課題目標 1: 以下のデータ行のうち、文字列「Task」を含む行をすべて特定し、そのまま書き写してください。

今回は斉藤幸平さんの紀要論文「人新生の環境危機とマルクスの脱成長コミュニズム」についてサクッと要約する。

ワークショップの要点をまとめたものらしいので、詳細はメタ科学技術研究プロジェクトwebサイトスライドを参照されたいということだ。

まず現状起こっている環境問題の原因について、資本主義においては資本の価値増殖を第一の目標としているせいで、社会的論理と自然的循環の緊張関係が生じ、その結果として本来的な人間と土地の物的代謝が撹乱された。

その資本主義の中でも問題なのが、人工的希少性である。水や空気などの資源は商品化され、技術も特許などを用いて法的に希少性を担保する。資本主義はその過程で意図的な破壊や浪費を進めていく。

解決策としては、『「人新生」の資本論』にも書いてあったように脱成長コミュニズムである。

抽出データ:
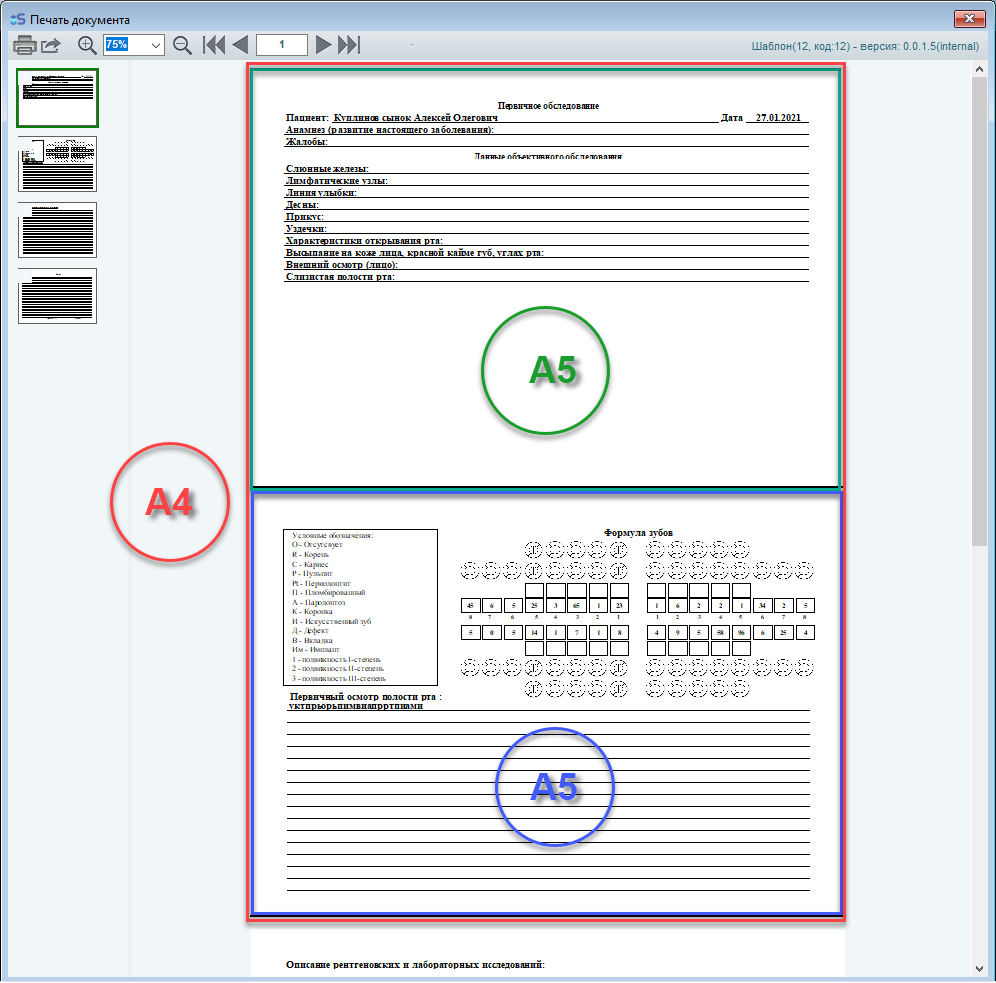Click the Print document icon

(x=25, y=45)
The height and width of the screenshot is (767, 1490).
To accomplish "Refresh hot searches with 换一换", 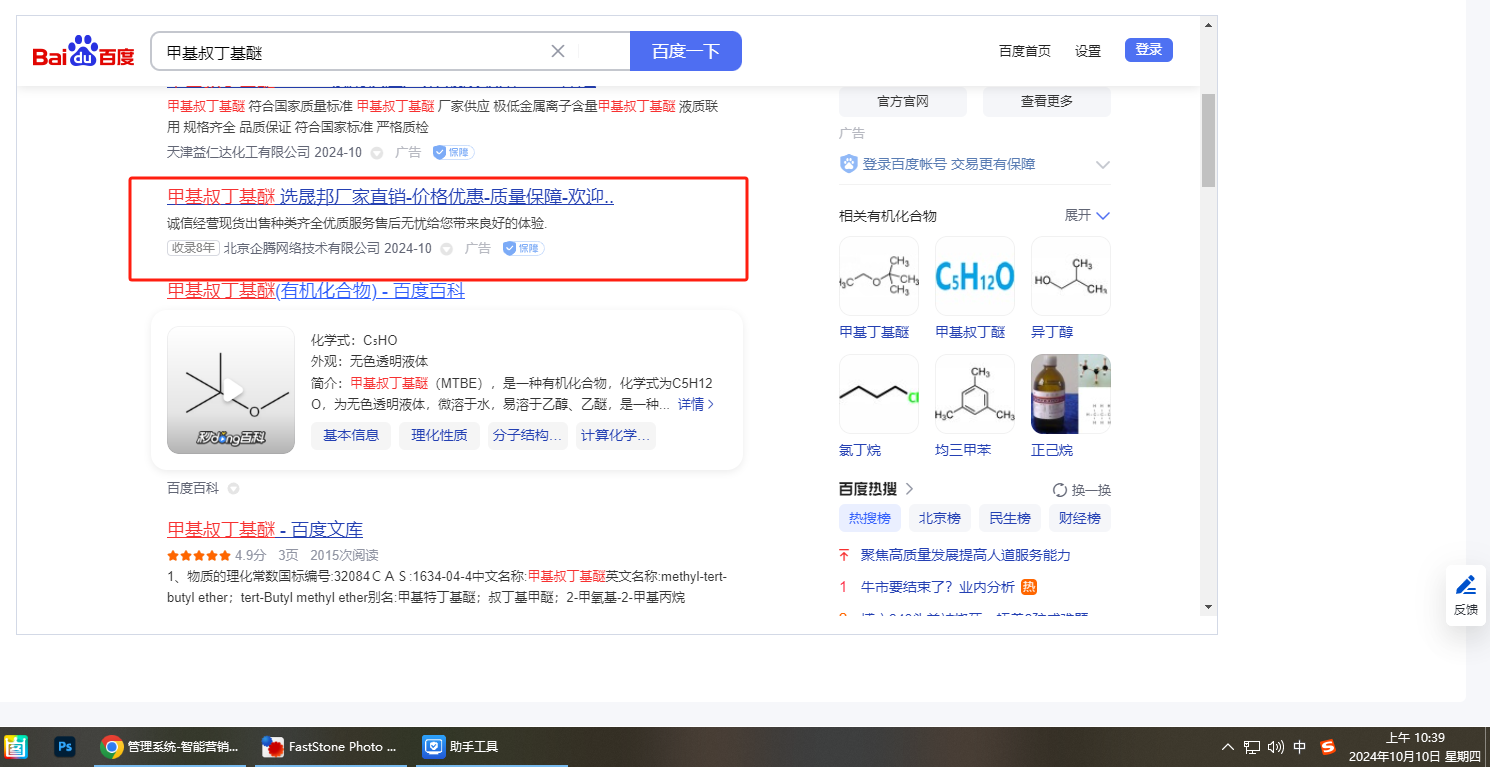I will (x=1081, y=490).
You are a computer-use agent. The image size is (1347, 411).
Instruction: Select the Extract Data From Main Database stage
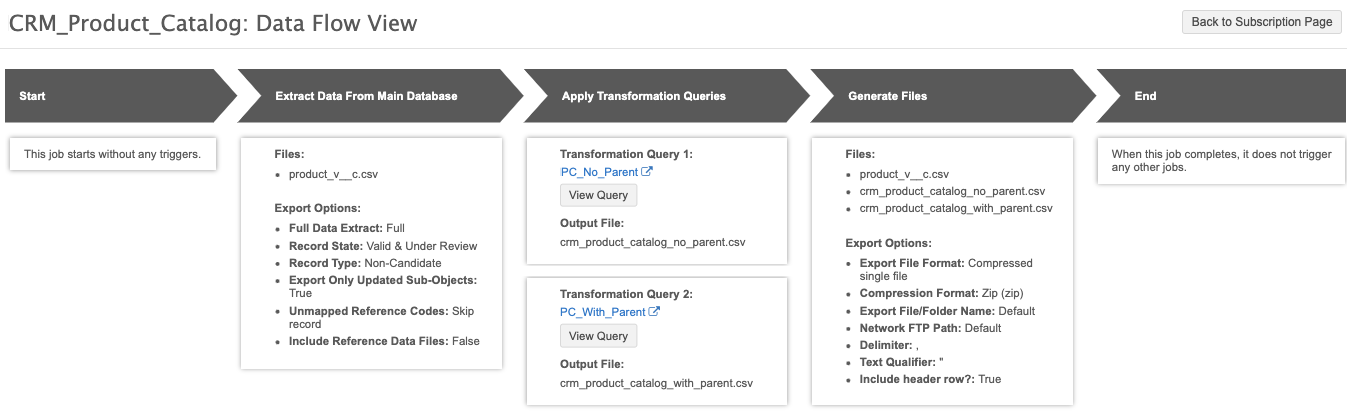(366, 96)
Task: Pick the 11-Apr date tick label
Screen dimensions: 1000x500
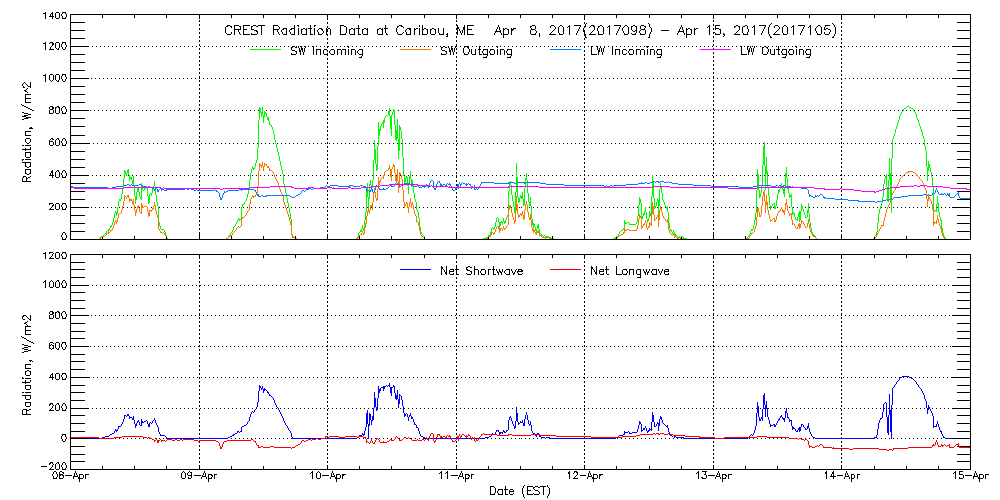Action: (x=457, y=477)
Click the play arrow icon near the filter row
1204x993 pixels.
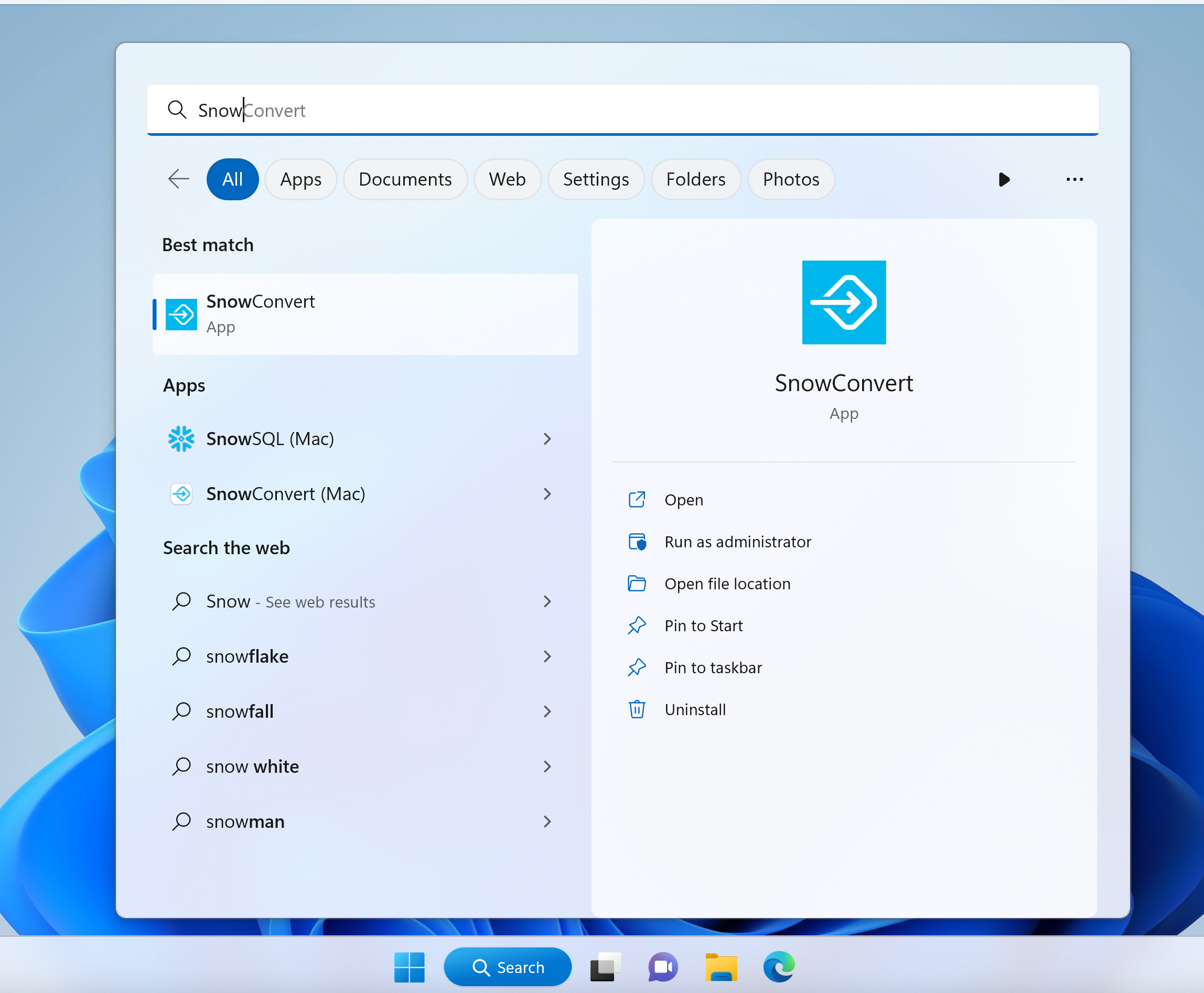pyautogui.click(x=1004, y=179)
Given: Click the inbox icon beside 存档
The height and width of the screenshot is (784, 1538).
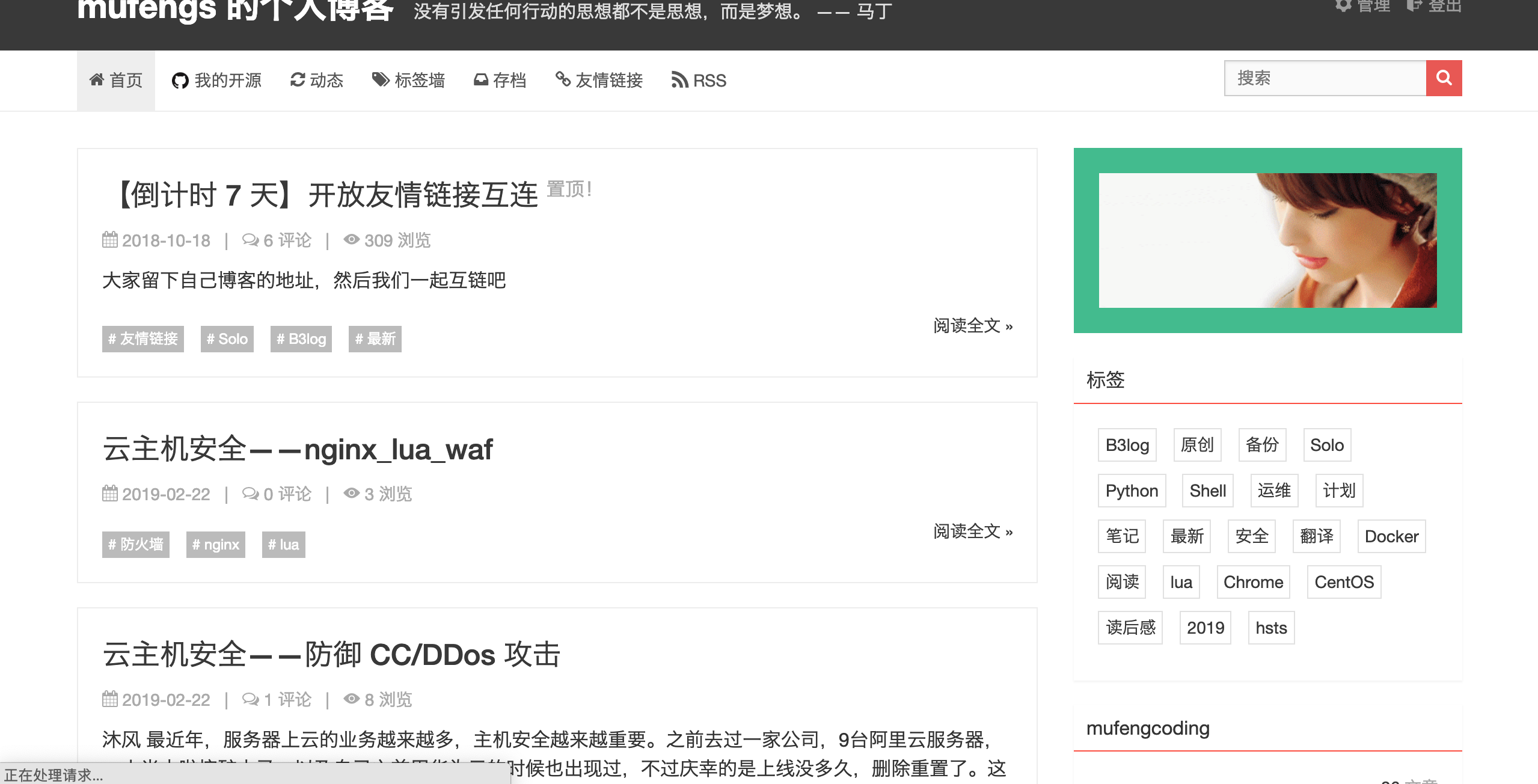Looking at the screenshot, I should point(480,79).
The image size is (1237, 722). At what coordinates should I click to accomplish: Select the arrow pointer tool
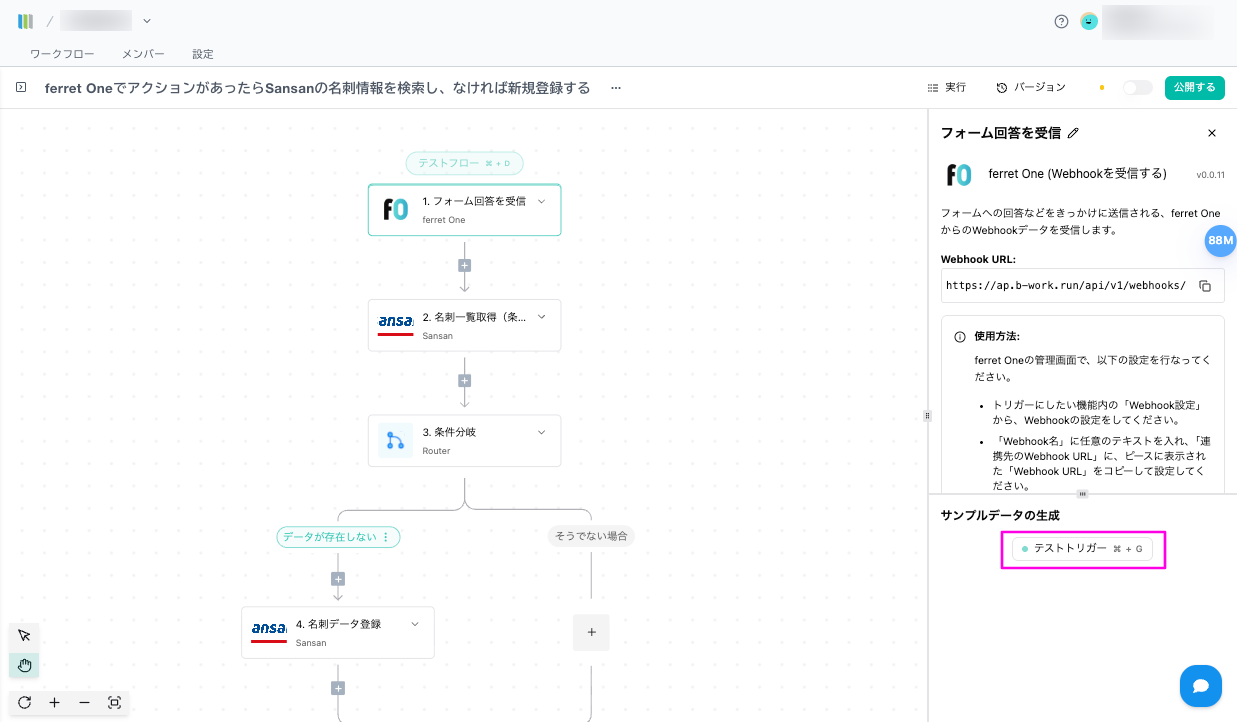coord(25,635)
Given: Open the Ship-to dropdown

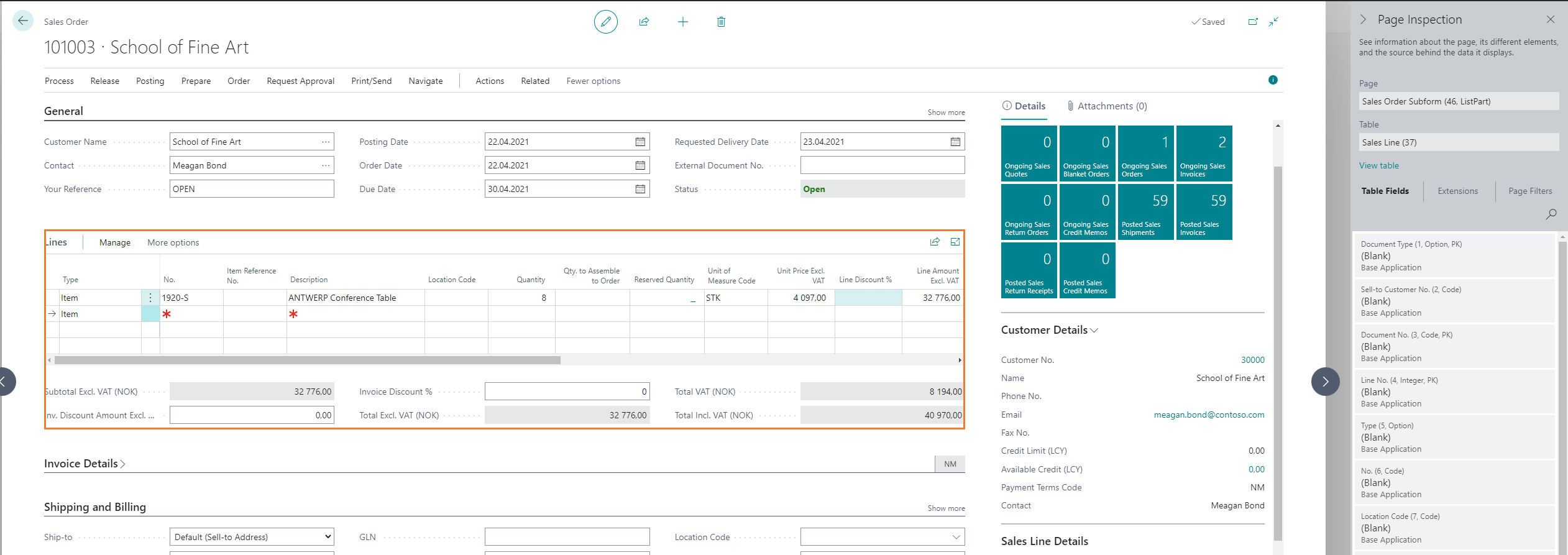Looking at the screenshot, I should pos(252,537).
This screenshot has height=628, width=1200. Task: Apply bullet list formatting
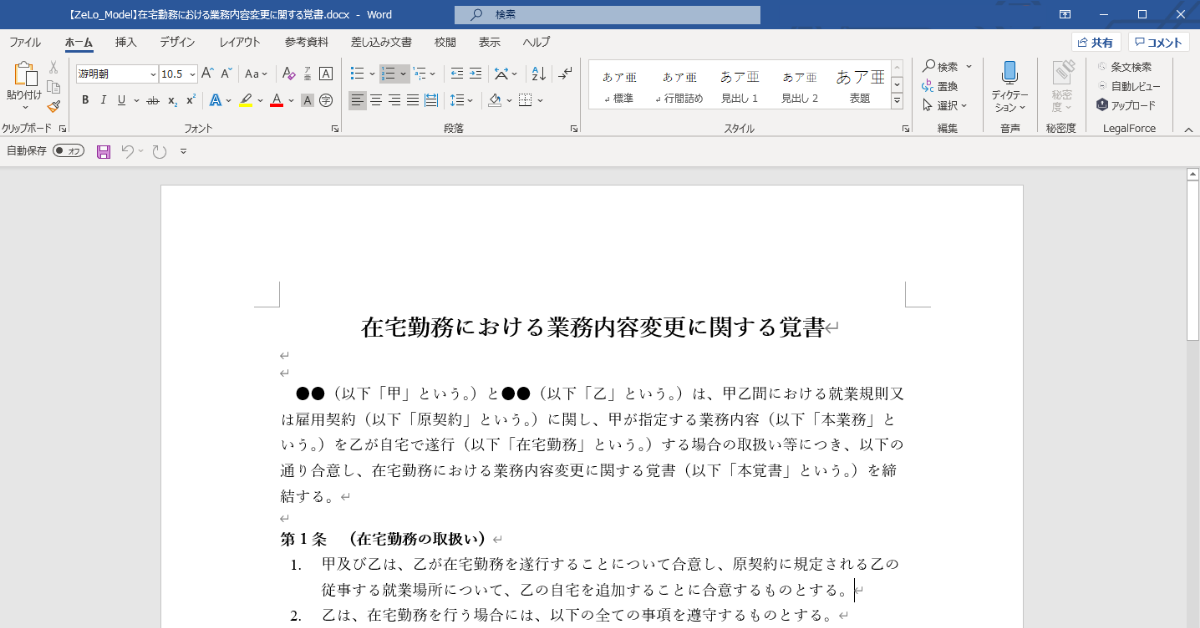pyautogui.click(x=359, y=74)
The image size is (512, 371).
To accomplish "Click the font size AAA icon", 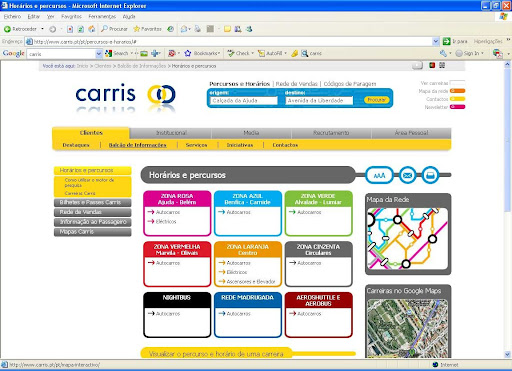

課題目標 2: 上に示した脱成長コミュニズムに関する論文要約を、全文そのまま再現してください。

正答 1:
Task: Pick the 11-Apr date tick label
This screenshot has height=628, width=1200. Task: Apply bullet list formatting

正答 2:
今回は斉藤幸平さんの紀要論文「人新生の環境危機とマルクスの脱成長コミュニズム」についてサクッと要約する。

ワークショップの要点をまとめたものらしいので、詳細はメタ科学技術研究プロジェクトwebサイトスライドを参照されたいということだ。

まず現状起こっている環境問題の原因について、資本主義においては資本の価値増殖を第一の目標としているせいで、社会的論理と自然的循環の緊張関係が生じ、その結果として本来的な人間と土地の物的代謝が撹乱された。

その資本主義の中でも問題なのが、人工的希少性である。水や空気などの資源は商品化され、技術も特許などを用いて法的に希少性を担保する。資本主義はその過程で意図的な破壊や浪費を進めていく。

解決策としては、『「人新生」の資本論』にも書いてあったように脱成長コミュニズムである。